Texas our Texas....
Texas our Texas/All Hail the mighty state/Texas our Texas/so wonderful and great....
This is what has been stuck in my head nonstop for the past few weeks. Maybe it's because I have been spending so much time there? LOL I should be singing Jingle Bells or other Christmas carols, but no.
We're getting ready for yet another trip down south. I am excited and looking forward to seeing the family and spending time there. But, there is a part of me that is a little bit sad that Christmas in my house is over. When we come home, it will be time to take down the tree and move on and that's a little bit sad. But, Christmas is about family and we're looking forward to spending it with ours. We're going to Houston this weekend to spend time with my Granny there. I can't wait!!!
I've been thinking a lot lately trying to figure out a way to bring in a little bit of extra income. We're making it fine, but we've had some unexpected expenses (why do cars really need brakes, anyways?) and Christmas, so it would just be nice to have a little bit extra every month. Plus, after a year of living really tight, we're getting a little ready for a tiny bit of wiggle room. Anyways, I've thought about a lot of things and at the end of the day I just can't bring myself to go back to work full-time. That's not even an option. I'm loving being at home with Logan too much and I think it's really where I'm supposed to be. Anyways, I have been saying that I am certain that I am on the absolute right path in my life, so it will all work out. (How lucky am I to be able to say that with such confidence?) I've just been having faith. But, lately, I've been seriously considering some part-time options with a lot of dread....THEN, I open up my email the other day and I got one from an old acquaintance that is looking for part time child care asking if I knew of anyone who might be interested. She has 2 boys ages almost 5 and 2 1/2 and lives in the neighborhood next to mine. She only needs someone on Tuesdays and Thursdays from 1-7:30pm. How perfect is that? I get to bring Logan or have the boys over at our house to play, and make some extra money for the family.
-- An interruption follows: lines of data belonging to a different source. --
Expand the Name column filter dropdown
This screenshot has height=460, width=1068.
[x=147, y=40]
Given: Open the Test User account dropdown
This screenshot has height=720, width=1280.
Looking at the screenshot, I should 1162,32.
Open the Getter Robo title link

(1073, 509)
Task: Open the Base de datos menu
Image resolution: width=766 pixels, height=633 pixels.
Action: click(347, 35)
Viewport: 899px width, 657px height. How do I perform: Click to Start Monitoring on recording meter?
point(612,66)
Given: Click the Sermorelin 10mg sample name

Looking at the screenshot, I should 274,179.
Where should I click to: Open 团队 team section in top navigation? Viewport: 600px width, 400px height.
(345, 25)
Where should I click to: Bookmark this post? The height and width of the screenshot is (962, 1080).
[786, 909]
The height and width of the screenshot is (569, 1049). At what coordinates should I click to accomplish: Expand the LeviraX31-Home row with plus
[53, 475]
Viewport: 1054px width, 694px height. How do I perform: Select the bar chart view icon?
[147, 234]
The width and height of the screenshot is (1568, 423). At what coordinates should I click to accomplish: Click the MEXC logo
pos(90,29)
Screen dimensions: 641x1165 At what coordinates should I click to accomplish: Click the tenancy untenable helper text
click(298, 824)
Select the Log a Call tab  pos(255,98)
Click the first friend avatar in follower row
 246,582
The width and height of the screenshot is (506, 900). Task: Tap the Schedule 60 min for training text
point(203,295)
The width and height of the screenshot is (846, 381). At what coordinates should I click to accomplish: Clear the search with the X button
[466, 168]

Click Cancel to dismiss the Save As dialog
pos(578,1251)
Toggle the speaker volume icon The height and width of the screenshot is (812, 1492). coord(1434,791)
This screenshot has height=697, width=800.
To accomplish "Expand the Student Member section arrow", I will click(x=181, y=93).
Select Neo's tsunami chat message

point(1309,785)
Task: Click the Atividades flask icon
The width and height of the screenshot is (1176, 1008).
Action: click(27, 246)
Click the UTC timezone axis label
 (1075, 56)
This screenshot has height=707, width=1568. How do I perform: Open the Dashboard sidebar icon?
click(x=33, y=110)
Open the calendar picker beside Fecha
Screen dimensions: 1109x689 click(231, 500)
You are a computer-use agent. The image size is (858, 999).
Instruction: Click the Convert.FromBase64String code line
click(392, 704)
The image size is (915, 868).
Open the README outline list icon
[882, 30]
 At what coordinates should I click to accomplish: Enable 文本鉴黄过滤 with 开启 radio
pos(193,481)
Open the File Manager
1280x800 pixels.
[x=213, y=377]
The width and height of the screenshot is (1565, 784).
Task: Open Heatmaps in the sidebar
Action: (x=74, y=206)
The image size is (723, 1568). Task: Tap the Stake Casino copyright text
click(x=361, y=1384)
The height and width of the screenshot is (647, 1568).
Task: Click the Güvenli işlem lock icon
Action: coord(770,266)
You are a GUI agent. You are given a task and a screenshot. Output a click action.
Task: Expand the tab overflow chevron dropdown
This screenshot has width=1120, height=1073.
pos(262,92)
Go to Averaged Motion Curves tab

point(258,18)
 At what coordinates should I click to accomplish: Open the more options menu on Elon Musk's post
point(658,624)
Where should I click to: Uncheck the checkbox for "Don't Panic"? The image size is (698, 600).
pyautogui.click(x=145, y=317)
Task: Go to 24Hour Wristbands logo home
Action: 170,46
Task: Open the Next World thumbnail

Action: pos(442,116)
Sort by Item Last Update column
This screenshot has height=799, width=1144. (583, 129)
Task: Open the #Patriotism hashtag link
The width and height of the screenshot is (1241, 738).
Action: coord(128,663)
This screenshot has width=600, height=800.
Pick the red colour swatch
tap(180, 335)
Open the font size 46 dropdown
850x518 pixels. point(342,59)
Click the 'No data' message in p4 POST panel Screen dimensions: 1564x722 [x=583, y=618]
I met with them today and it went really well. The boys are both super sweet and loving. They gave me hugs the entire time! They were also patient and kind to Logan. I know that this will not be a breeze (when is taking care of 3 kids ever a breeze?) but I am confident that this is God providing for my family and rewarding us for taking a leap of faith to do what we think is right. I honestly feel that I'm taking care of a child anyways, so what's 2 more? (Remind me of this in a few weeks...lol)
I feel like I've handled the changes over the last few years pretty well so far and I'm looking forward to this new challenge in my life. I really believe that the most important job in the world is raising children and I hope that mine will grow up to know that being with family and having love is way more important then having "stuff." (I would feel this way even if I was still working and making good money.)
Here's a funny picture for you taken the night before last when we had spaghetti. Bath time??
Posted in: on Wednesday, December 17, 2008 at at 1:47 PM
Kami, this is wonderful news!
P.S. Logan looks like an oompa loompa! I love this pic..
P.P.S. We can't wait to see you! Love you!
Congrats! You better move around some playdates or be bringing them because I expect to see you weekly :) I know this is wonderful news and you'll do GREAT with all the kiddos!